La tecnica supermotard è in una fase di continua evoluzione, se non in alcuni
casi di vera e propria rivoluzione. Giunti ormai a metà stagione abbiamo voluto
veder lo stato dell’arte della specialità curiosando sotto le tende dei
principali Team impegnati nella gara di Latina del Campionato Italiano.Ecco
quello che abbiamo visto.
HUSABERG RIGOMOTO. La moto di Lazzarini sembra un verio e proprio laboratorio viaggiante.
Le modifiche più appariscenti sono alla cislistica con le due piastre anteriori in alluminio per irrigidire del telaio. Saldature supplementari un po ovunque per rinforzare una ciclistica diventata evidentemente carente dopo la cura di potenziamento del motore.

Notevole anche il sistema di scarico, con i collettori costruiti con decine di pezzi saldati tra loro (ma quante saldature hanno fatto?!) che dopo un percorso tortuoso confluiscono nel doppio silenziatore finale in titanio. Il serbatoio originale è sparito per far posto a due semiserbatoi in alluminio (ognuno con tappo separato) sormontati da un elemento che funge da collettore per inviare aria fresca al filtro.
Il freno anteriore è Beringer a sei pistoncini. Una finezza l’apertura sul parastelo per agevolare il raffreddamento dell’unità frenante. Sempre al Team RigoMoto, ma sulla Yamaha di Ermondi era presente un curioso serbatoio sul manubrio, che sembra un polmone di compensazione per gli steli della forcella anteriore.
HUSQVARNA. La moto di Eddy Seel ha un motore con cilindrata topo secret (670 cc?) e la famosa ciclistica con canotto di sterzo abbassato e regolabile nell’inclinazione e interasse ridotto.
Splendido lo scarico completamente in titanio della Arrow con il collettore doppio che diventa unico all’altezza del cilindro.

La forcella è Marzocchi da 50mm “dedicata” con trattamento degli steli al “Al TiN” (alluminio, titanio) per migliorare la scorrevolezza.

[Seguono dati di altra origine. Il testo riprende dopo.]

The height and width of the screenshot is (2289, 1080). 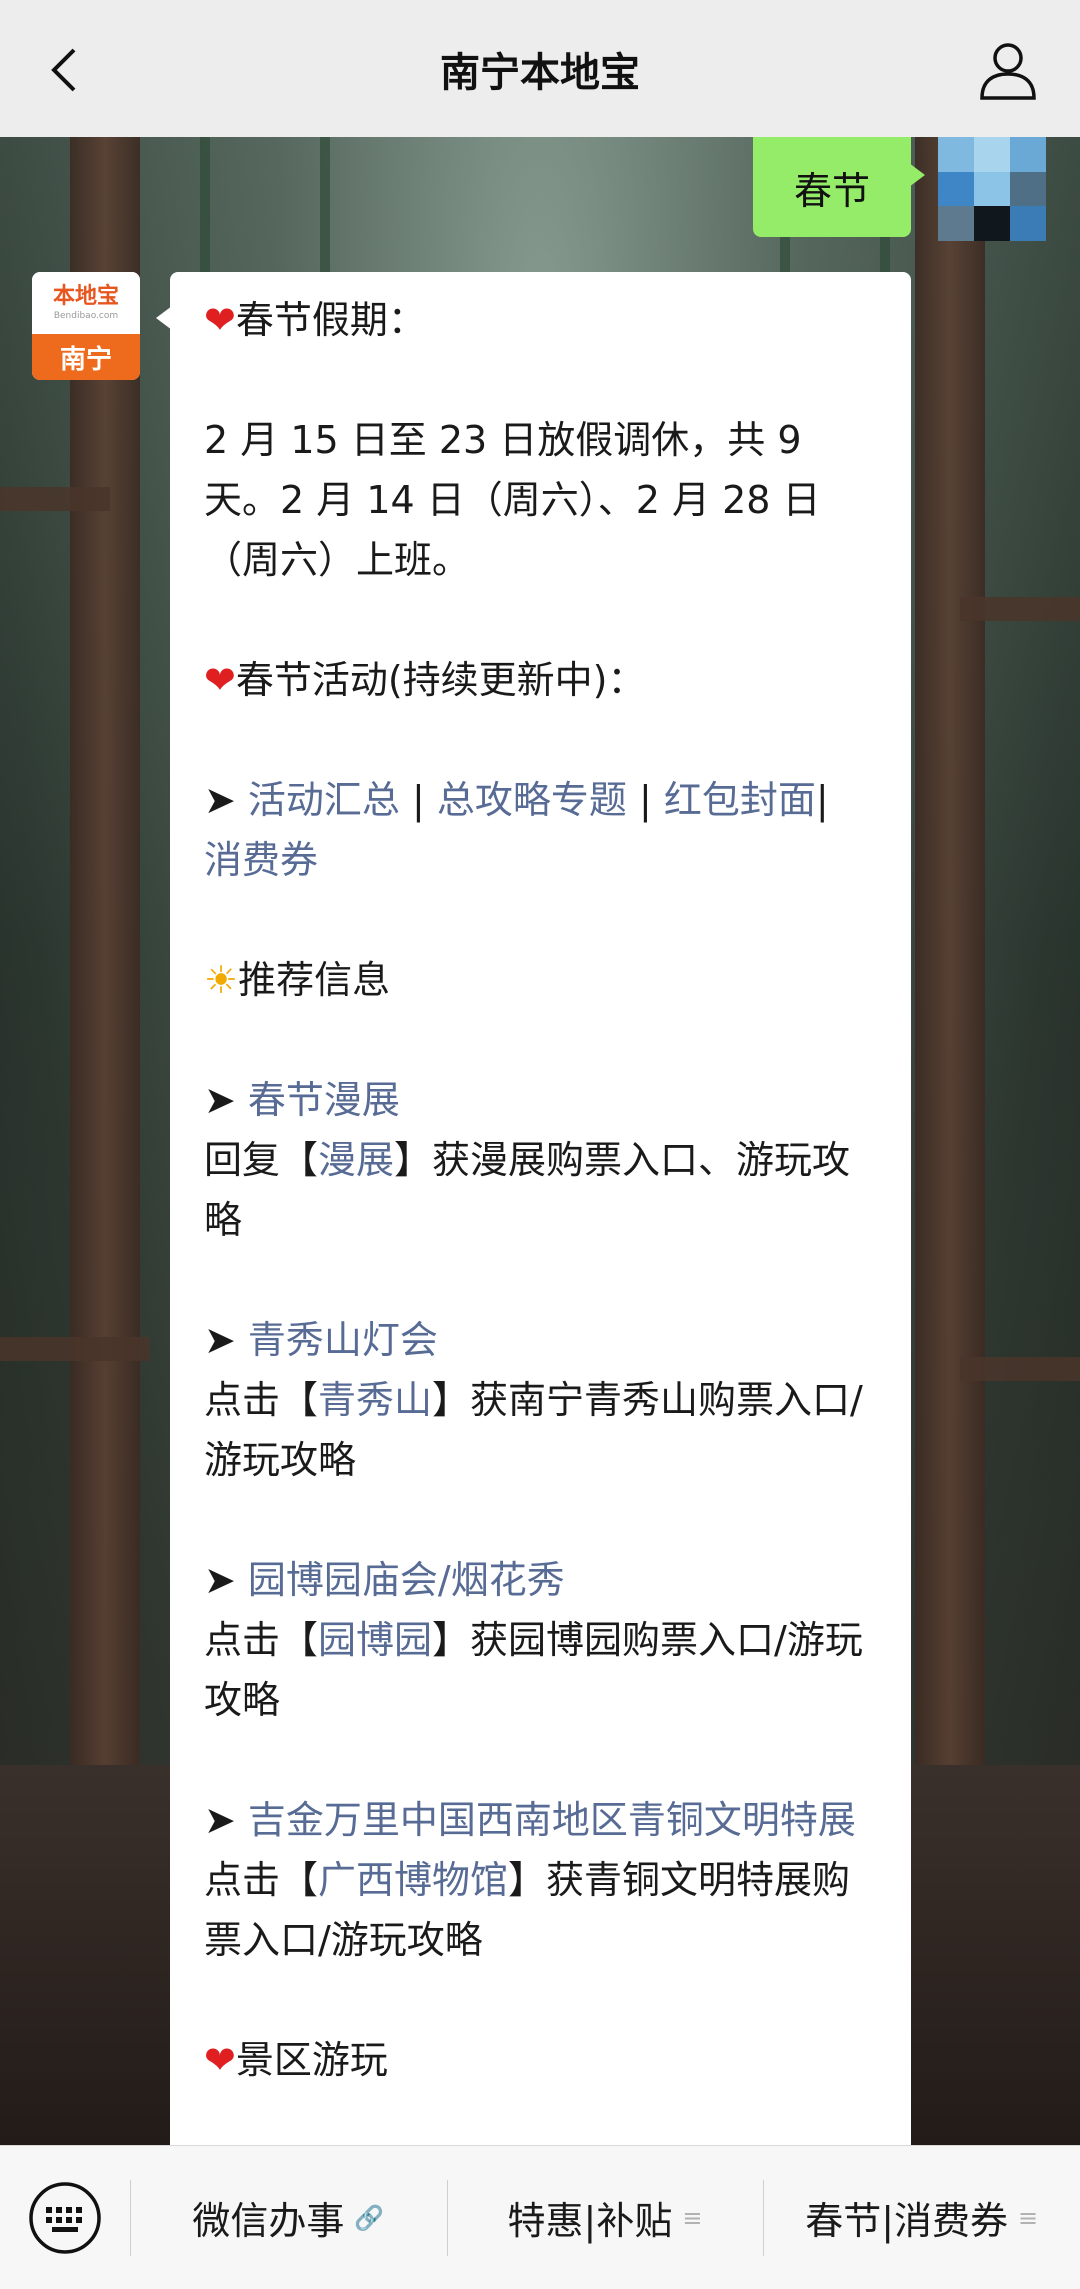 I want to click on link-activity-summary: 活动汇总, so click(x=324, y=800).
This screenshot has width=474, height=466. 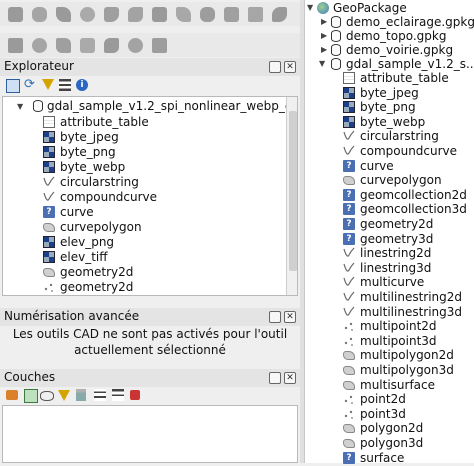 I want to click on layer-label: multipolygon2d, so click(x=407, y=356).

La moto evidenzia da ogni angolazione una grande cura dei particolari. La stessa moto era a disposizione anche di Beltrami, segno che ormai le scelte ciclistiche sembrano definitive. Il pilota bolognese ha portato in gara anche la nuova 450 che nel motore ricalca l’unità utilizzata nel cross (TC) e usa una cislistica convenzionale, praticamente uguale alla serie.
KTM. Le moto dei fratelli Farioli sono delle normali VDB “Replica” (per quanto una moto come questa possa considerarsi normale). Nulla di particolare rispetto alla serie quindi, se non una presa d’aria dinamica in carbonio sul freno anteriore per cercare di tenere sotto controllo la temperatura di pinza e disco.

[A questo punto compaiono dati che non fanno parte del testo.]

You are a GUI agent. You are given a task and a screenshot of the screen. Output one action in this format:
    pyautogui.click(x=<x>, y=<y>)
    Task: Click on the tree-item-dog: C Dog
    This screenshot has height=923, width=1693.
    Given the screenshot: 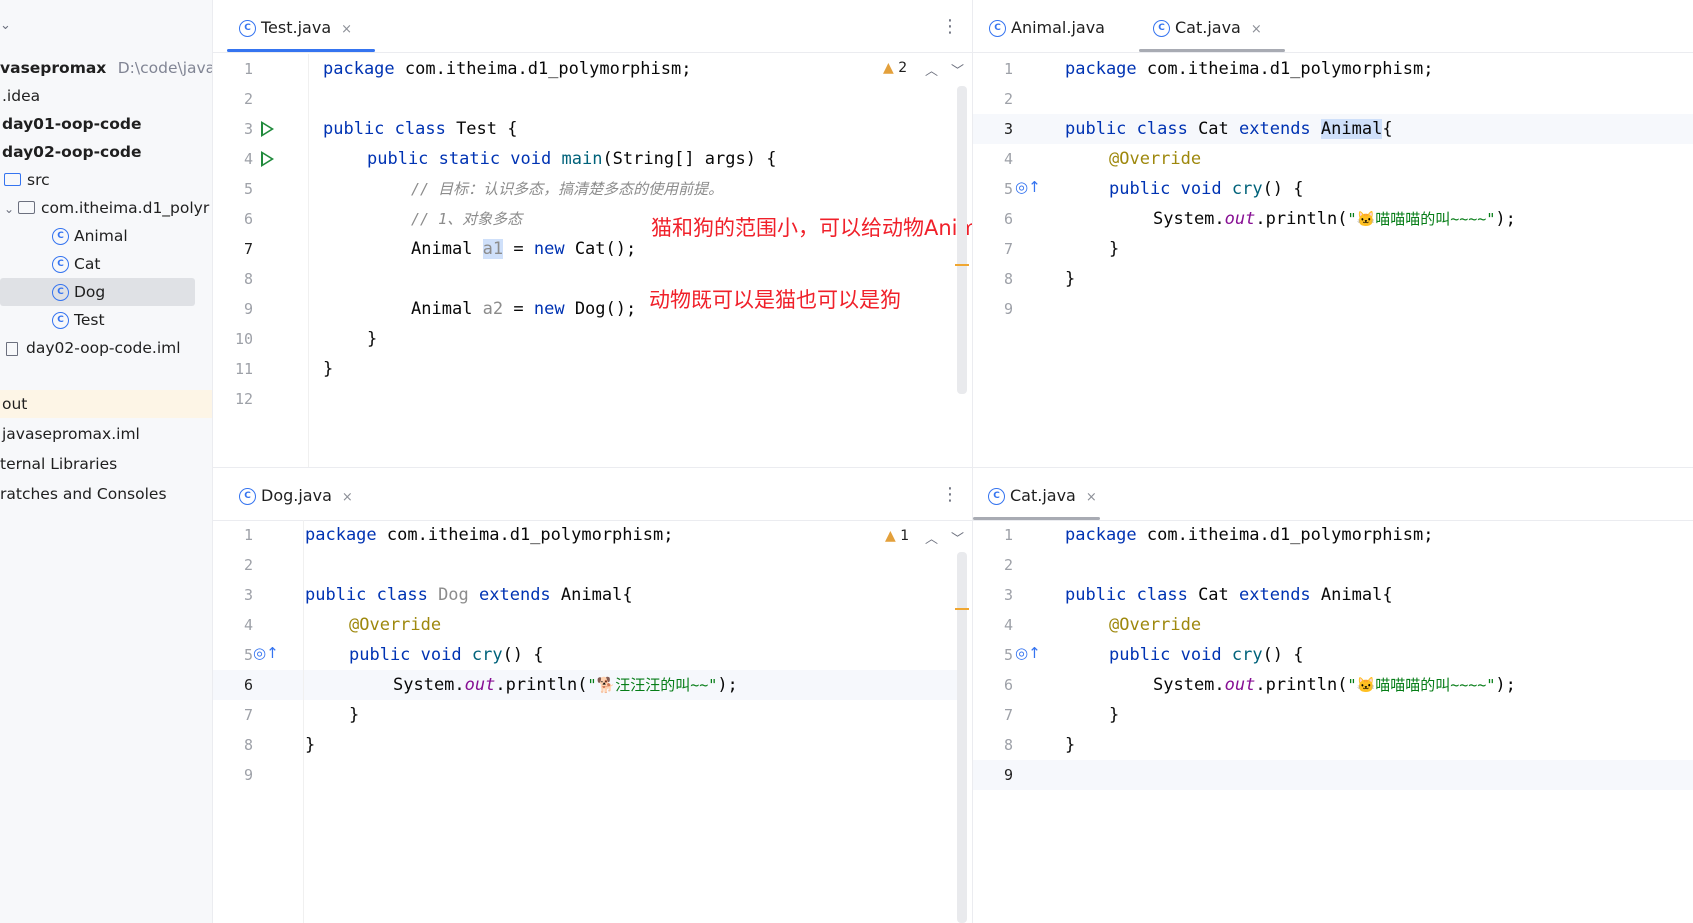 What is the action you would take?
    pyautogui.click(x=98, y=292)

Anche l’unità motrice ad un esame visivo sembra strettamente di serie con lo stupendo scarico sdoppiato Akrapovic. Meritevole di segnalazione il prototipo allestito dal Team Lux su base 525 SX con ciclistica modificata (quote principali stile VDB Replica) e motore “vitaminizzato”. Assomiglia un pò al prototipo utilizzato da Chambon nel mondiale.
TM. Anche le moto della piccola casa pesarese continuano il loro sviluppo e sembrano ormai competitive con la migliore concorrenza.
Il motore è sempre di 600 cc. (almeno, così dichiarano…) con marmitta Giannelli a collettore unico e silenziatore finale stiele “bazooka” metre la ciclistica e la componenetistica sono convenzionali con sospensioni Ohlins davanti e dietro.
VERTEMATI. Qui le cose interessanti erano numerose. In evidenza la pinza freno posteriore Brembo, con posizionamento invertito rispetto alla norma e asta di rinvio, stile GP.

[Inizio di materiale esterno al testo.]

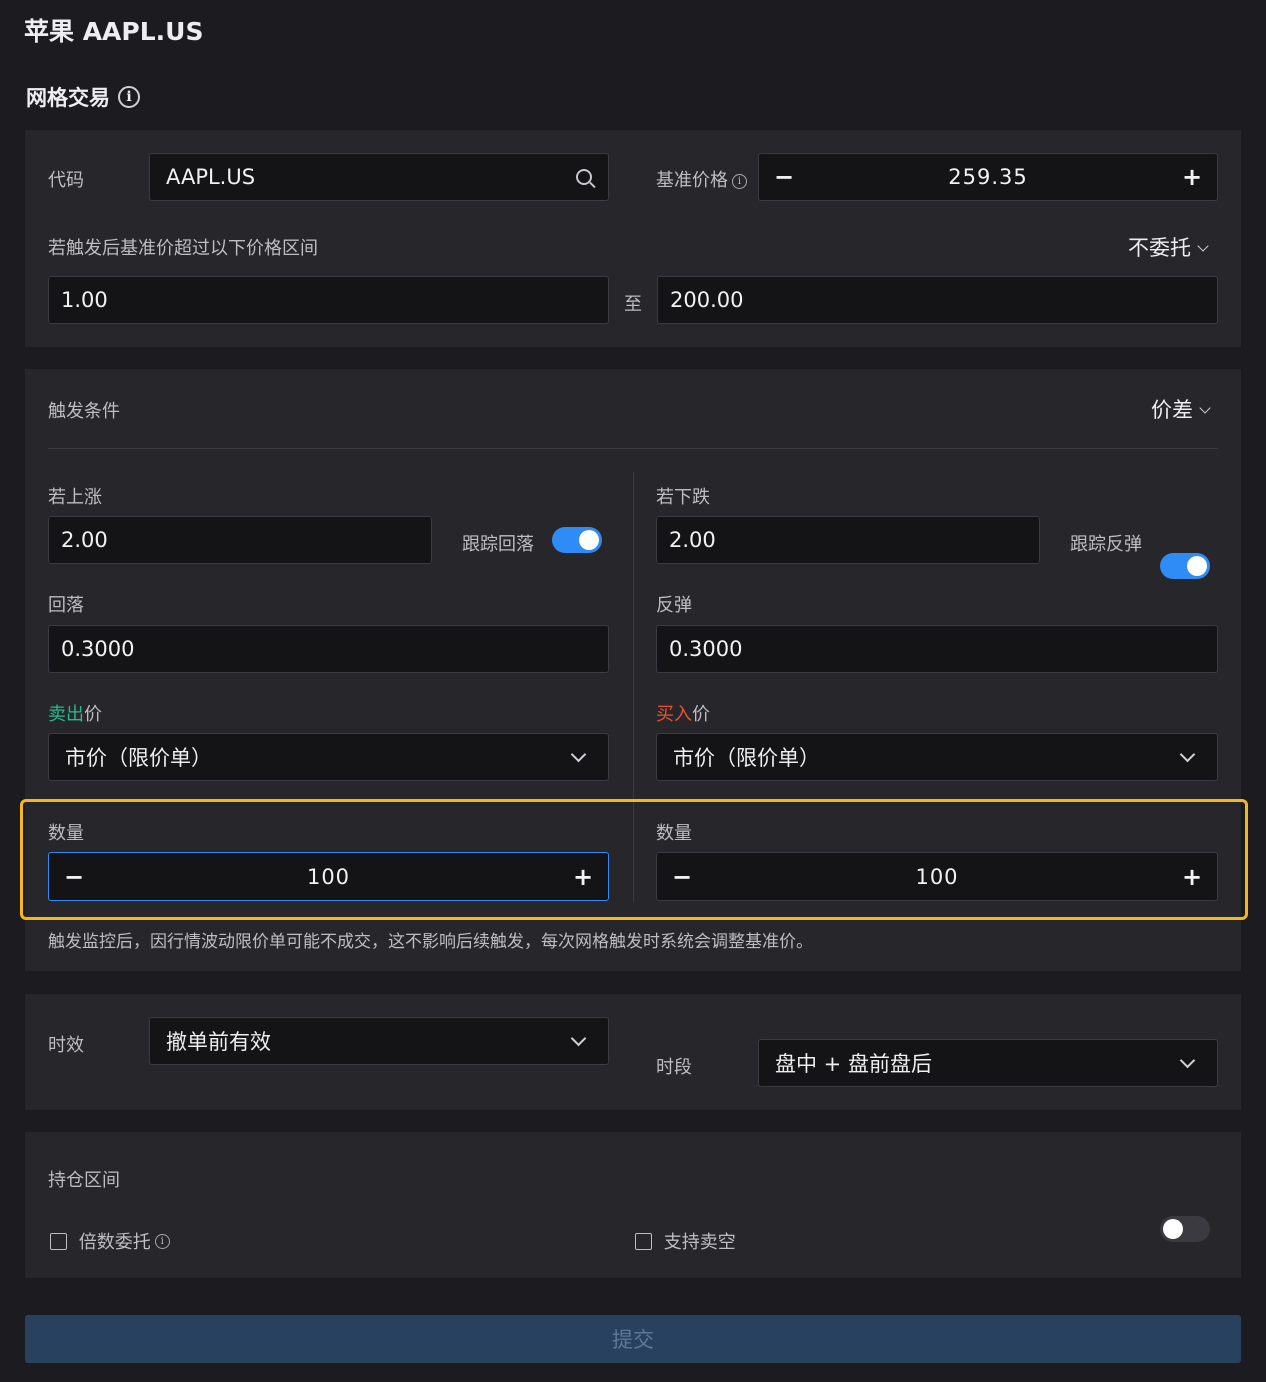  I want to click on code-search-input: AAPL.US, so click(379, 177).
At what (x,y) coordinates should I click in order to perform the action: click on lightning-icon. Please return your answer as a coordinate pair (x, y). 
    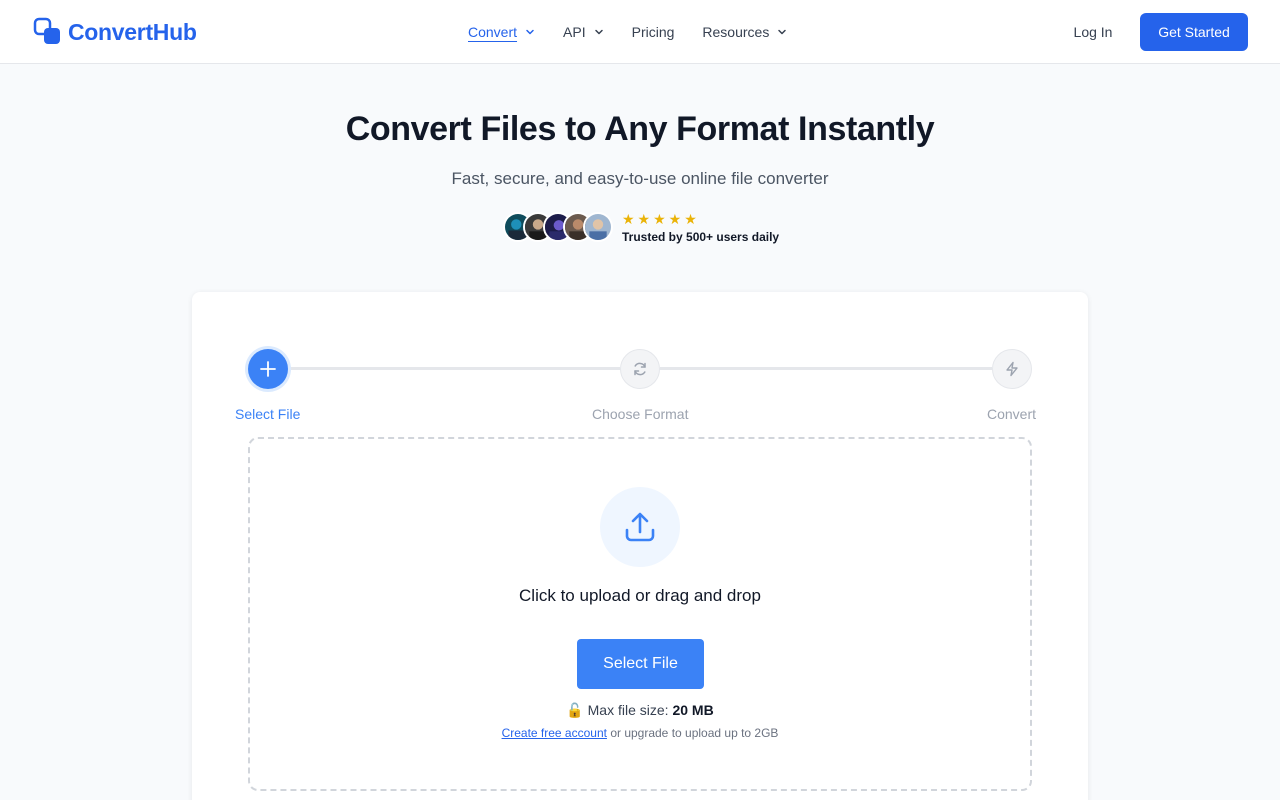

Le moto erano tutte dotate della marmitta Akrapovic con collettore unico di grosso diametro che ha sostituito ormai quella con i due collettori più piccoli utilizzati prima.
Abbiamo visto montati su una delle moto factory anche i cerchi in alluminio forgiato della Marchesini che evidentemente continuano il loro sviluppo. I cerchi non sono stati però utilizzati in gara.

VOR. Le moto di Lavetti e Bartolini sembrano molto vicine alla serie, tranne alcuni accorgimenti tipicamente racing, come scarico, serbatoio in alluminio, sospensioni Ohlins.
Il forcellone è quello che andrà in produzione di serie nei modelli 2004. Continua anche in VOR la sperimentazione dei cerchi in lega Marchesini.